Full Reference Config#
Full DeviceConfig#
Below is an example of a full DeviceConfig CR that can be used to install the AMD GPU Operator and its components. This example includes all the available fields and their default values.
apiVersion: amd.com/v1alpha1
kind: DeviceConfig #New Custom Resource Definition used by the GPU Operator
metadata:
# Name of the DeviceConfig CR. Note that the name of device plugin, node-labeller and metric-explorter pods will be prefixed with
name: gpu-operator
namespace: kube-amd-gpu # Namespace for the GPU Operator and it's components
spec:
## AMD GPU Driver Configuration ##
driver:
# Set to false to skip driver installation to use inbox or pre-installed driver on worker nodes
# Set to True to enable operator to install out-of-tree amdgpu kernel module
enable: false
# Set to true to blacklist the amdgpu kernel module which is required for installing out-of-tree driver
# Not working for OpenShift cluster. OpenShift users please use the Machine Config Operator (MCO) resource to configure amdgpu blacklist.

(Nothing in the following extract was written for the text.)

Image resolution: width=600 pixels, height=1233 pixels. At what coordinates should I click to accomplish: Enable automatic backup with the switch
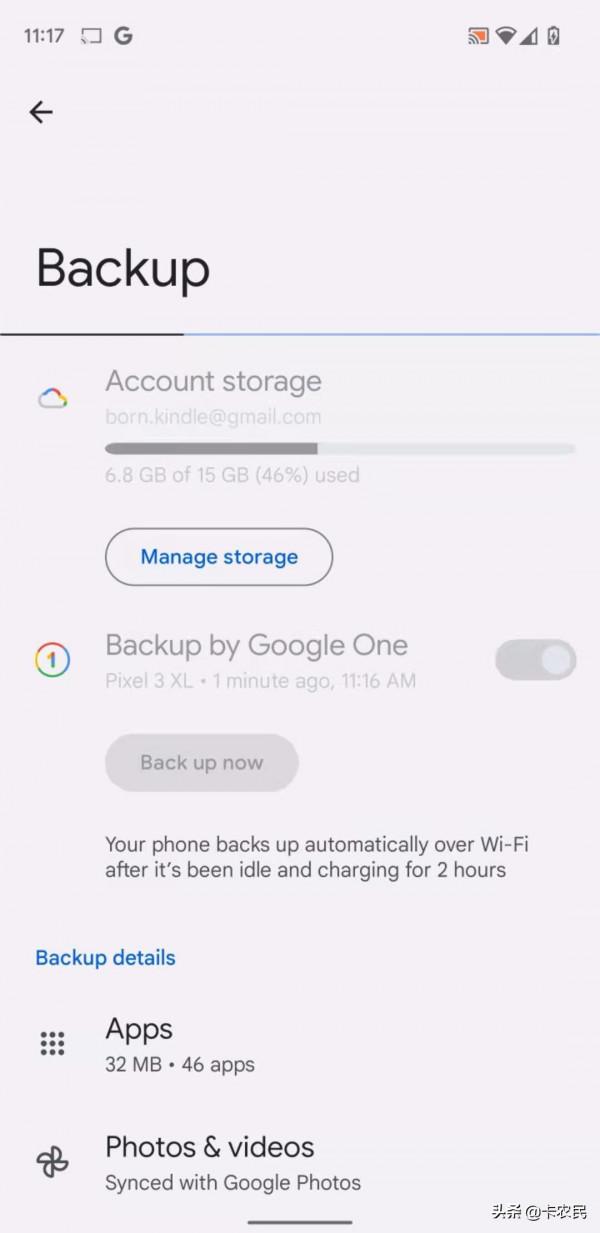pyautogui.click(x=535, y=659)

# Example MCO resource is available at https://instinct.docs.amd.com/projects/gpu-operator/en/latest/installation/openshift-olm.html#create-blacklist-for-installing-out-of-tree-kernel-module
blacklist: false
# Specify your repository to host driver image
# Note:
# 1. DO NOT include the image tag as AMD GPU Operator will automatically manage the image tag for you
# 2. Updating the driver image repository is not supported. Please delete the existing DeviceConfig and create a new one with the updated image repository
image: docker.io/username/repo
# (Optional) Specify the credential for your private registry if it requires credential to get pull/push access
# you can create the docker-registry type secret by running command like:
# kubectl create secret docker-registry mysecret -n kmm-namespace --docker-username=xxx --docker-password=xxx
# Make sure you created the secret within the namespace that KMM operator is running
imageRegistrySecret:
name: mysecret
imageRegistryTLS:
insecure: False # If True, check for the container image using plain HTTP
insecureSkipTLSVerify: False # If True, skip any TLS server certificate validation (useful for self-signed certificates)

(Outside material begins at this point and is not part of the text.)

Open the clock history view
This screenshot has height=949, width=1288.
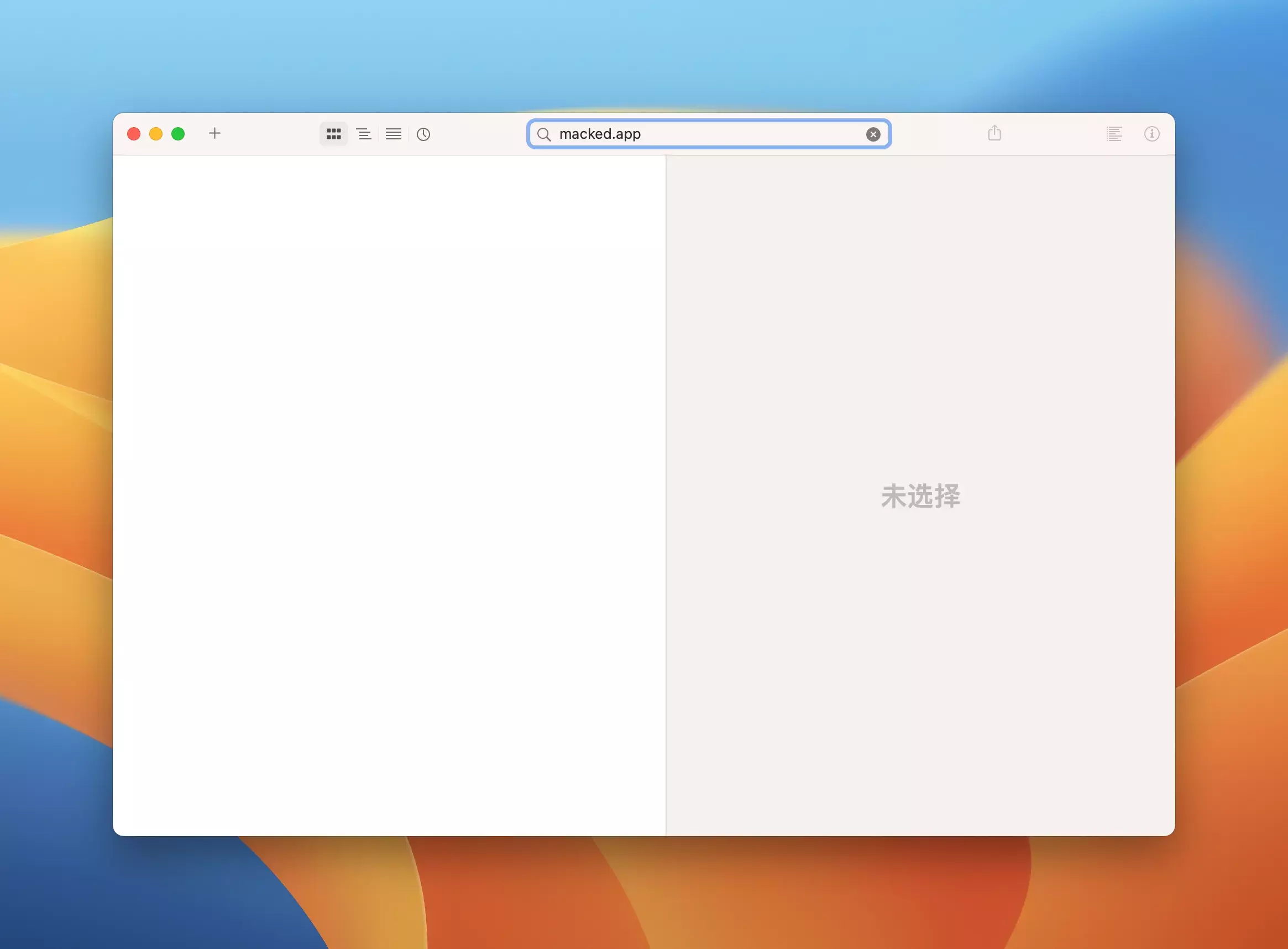(423, 134)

version: "6.3" # Specify the driver version you would like to be installed that coincides with a ROCm version number
upgradePolicy:
enable: true
maxParallelUpgrades: 3 # (Optional) Number of nodes that will be upgraded in parallel. Default is 1
## AMD K8s Device Plugin Configuration ##
devicePlugin:
# (Optional) Specifying image names are optional. Default image names for shown here if not specified.
devicePluginImage: rocm/k8s-device-plugin:latest # Change this to trigger metrics exporter upgrade on CR update
nodeLabellerImage: rocm/k8s-device-plugin:labeller-latest # Change this to trigger metrics exporter upgrade on CR update
upgradePolicy:
#(Optional) If no UpgradePolicy is mentioned for any of the components but their image is changed, the daemonset will
# get upgraded according to the defaults, which is `upgradeStrategy` set to `RollingUpdate` and `maxUnavailable` set to 1.
upgradeStrategy: "RollingUpdate" # (Optional) Can be either `RollingUpdate` or `OnDelete`
maxUnavailable: 1 # (Optional) Number of pods that can be unavailable during the upgrade process. 1 is the default value
## AMD GPU Metrics Exporter Configuration ##
metricsExporter:
enable: False # False by Default. Set to True to enable the Metrics Exporter
serviceType: ClusterIP # ServiceType used to expose the Metrics Exporter endpoint. Can be either `ClusterIp` or `NodePort`.
port: 5000 # Note if specifying NodePort as the serviceType use `32500` as the port number must be between 30000-32767
# (Optional) Specifying metrics exporter image is optional. Default imagename shown here if not specified.
image: rocm/device-metrics-exporter:v1.2.0 # Change this to trigger metrics exporter upgrade on CR update
upgradePolicy:
#(Optional) If no UpgradePolicy is mentioned for any of the components but their image is changed, the daemonset will
# get upgraded according to the defaults, which is `upgradeStrategy` set to `RollingUpdate` and `maxUnavailable` set to 1.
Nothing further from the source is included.